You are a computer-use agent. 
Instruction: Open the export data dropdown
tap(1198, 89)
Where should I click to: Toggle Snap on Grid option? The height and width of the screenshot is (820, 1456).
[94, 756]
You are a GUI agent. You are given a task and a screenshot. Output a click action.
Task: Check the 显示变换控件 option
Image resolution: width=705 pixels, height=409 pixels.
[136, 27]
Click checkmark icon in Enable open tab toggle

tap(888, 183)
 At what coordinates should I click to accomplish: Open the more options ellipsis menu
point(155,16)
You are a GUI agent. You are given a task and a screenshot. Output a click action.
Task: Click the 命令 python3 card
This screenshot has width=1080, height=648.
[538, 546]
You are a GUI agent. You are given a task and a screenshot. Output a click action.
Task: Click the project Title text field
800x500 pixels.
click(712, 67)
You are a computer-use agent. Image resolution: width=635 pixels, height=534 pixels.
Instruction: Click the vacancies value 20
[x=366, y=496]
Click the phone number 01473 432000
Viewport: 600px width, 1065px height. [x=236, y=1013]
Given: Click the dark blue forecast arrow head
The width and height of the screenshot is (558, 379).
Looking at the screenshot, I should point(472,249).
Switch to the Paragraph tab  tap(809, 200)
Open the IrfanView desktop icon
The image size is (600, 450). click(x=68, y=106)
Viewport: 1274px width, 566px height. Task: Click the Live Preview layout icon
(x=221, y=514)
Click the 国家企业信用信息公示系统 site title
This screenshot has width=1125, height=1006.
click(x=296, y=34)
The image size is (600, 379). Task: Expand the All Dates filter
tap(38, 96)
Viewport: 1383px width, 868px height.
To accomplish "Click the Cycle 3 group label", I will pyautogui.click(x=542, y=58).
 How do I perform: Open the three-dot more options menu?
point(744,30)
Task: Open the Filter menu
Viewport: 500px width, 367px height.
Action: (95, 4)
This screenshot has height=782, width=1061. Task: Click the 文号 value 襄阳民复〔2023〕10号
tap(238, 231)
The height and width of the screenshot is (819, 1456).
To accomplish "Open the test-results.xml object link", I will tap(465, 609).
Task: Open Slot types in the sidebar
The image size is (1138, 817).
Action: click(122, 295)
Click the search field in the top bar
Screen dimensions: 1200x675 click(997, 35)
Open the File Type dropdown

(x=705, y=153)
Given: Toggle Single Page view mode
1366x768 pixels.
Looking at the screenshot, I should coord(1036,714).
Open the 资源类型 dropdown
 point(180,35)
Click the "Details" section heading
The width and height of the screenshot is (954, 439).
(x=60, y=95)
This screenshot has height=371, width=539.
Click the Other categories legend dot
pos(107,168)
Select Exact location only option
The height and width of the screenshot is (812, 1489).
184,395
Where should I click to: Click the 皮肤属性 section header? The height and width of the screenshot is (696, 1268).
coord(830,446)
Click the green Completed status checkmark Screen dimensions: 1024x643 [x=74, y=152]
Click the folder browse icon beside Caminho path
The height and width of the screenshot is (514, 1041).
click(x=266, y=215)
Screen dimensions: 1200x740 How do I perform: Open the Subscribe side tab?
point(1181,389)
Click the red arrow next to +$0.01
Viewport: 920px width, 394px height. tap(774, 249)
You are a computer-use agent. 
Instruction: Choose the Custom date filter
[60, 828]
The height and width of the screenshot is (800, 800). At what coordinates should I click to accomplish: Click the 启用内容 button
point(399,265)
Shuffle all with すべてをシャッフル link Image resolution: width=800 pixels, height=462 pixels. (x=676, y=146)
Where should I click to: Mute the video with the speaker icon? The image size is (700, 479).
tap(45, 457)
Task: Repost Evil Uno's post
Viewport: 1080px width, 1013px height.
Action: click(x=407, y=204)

#### WHAT YOU SHOULD DO:
Copy all of the rows above without changing anything.

#### PROBLEM SOLUTION:
You are a computer-use agent. 
Instruction: Open the export data dropdown
tap(1198, 89)
Where should I click to: Toggle Snap on Grid option? The height and width of the screenshot is (820, 1456).
[94, 756]
You are a GUI agent. You are given a task and a screenshot. Output a click action.
Task: Check the 显示变换控件 option
Image resolution: width=705 pixels, height=409 pixels.
[136, 27]
Click checkmark icon in Enable open tab toggle

tap(888, 183)
 At what coordinates should I click to accomplish: Open the more options ellipsis menu
point(155,16)
You are a GUI agent. You are given a task and a screenshot. Output a click action.
Task: Click the 命令 python3 card
This screenshot has width=1080, height=648.
[538, 546]
You are a GUI agent. You are given a task and a screenshot. Output a click action.
Task: Click the project Title text field
800x500 pixels.
click(712, 67)
You are a computer-use agent. Image resolution: width=635 pixels, height=534 pixels.
Instruction: Click the vacancies value 20
[x=366, y=496]
Click the phone number 01473 432000
Viewport: 600px width, 1065px height. [x=236, y=1013]
Given: Click the dark blue forecast arrow head
The width and height of the screenshot is (558, 379).
Looking at the screenshot, I should point(472,249).
Switch to the Paragraph tab  tap(809, 200)
Open the IrfanView desktop icon
The image size is (600, 450). click(x=68, y=106)
Viewport: 1274px width, 566px height. Task: Click the Live Preview layout icon
(x=221, y=514)
Click the 国家企业信用信息公示系统 site title
This screenshot has width=1125, height=1006.
click(x=296, y=34)
The image size is (600, 379). Task: Expand the All Dates filter
tap(38, 96)
Viewport: 1383px width, 868px height.
To accomplish "Click the Cycle 3 group label", I will pyautogui.click(x=542, y=58).
 How do I perform: Open the three-dot more options menu?
point(744,30)
Task: Open the Filter menu
Viewport: 500px width, 367px height.
Action: (95, 4)
This screenshot has height=782, width=1061. Task: Click the 文号 value 襄阳民复〔2023〕10号
tap(238, 231)
The height and width of the screenshot is (819, 1456).
To accomplish "Open the test-results.xml object link", I will tap(465, 609).
Task: Open Slot types in the sidebar
The image size is (1138, 817).
Action: click(122, 295)
Click the search field in the top bar
Screen dimensions: 1200x675 click(997, 35)
Open the File Type dropdown

(x=705, y=153)
Given: Toggle Single Page view mode
1366x768 pixels.
Looking at the screenshot, I should coord(1036,714).
Open the 资源类型 dropdown
 point(180,35)
Click the "Details" section heading
The width and height of the screenshot is (954, 439).
(x=60, y=95)
This screenshot has height=371, width=539.
Click the Other categories legend dot
pos(107,168)
Select Exact location only option
The height and width of the screenshot is (812, 1489).
184,395
Where should I click to: Click the 皮肤属性 section header? The height and width of the screenshot is (696, 1268).
coord(830,446)
Click the green Completed status checkmark Screen dimensions: 1024x643 [x=74, y=152]
Click the folder browse icon beside Caminho path
The height and width of the screenshot is (514, 1041).
click(x=266, y=215)
Screen dimensions: 1200x740 How do I perform: Open the Subscribe side tab?
point(1181,389)
Click the red arrow next to +$0.01
Viewport: 920px width, 394px height. tap(774, 249)
You are a computer-use agent. 
Instruction: Choose the Custom date filter
[60, 828]
The height and width of the screenshot is (800, 800). At what coordinates should I click to accomplish: Click the 启用内容 button
point(399,265)
Shuffle all with すべてをシャッフル link Image resolution: width=800 pixels, height=462 pixels. (x=676, y=146)
Where should I click to: Mute the video with the speaker icon? The image size is (700, 479).
tap(45, 457)
Task: Repost Evil Uno's post
Viewport: 1080px width, 1013px height.
Action: click(x=407, y=204)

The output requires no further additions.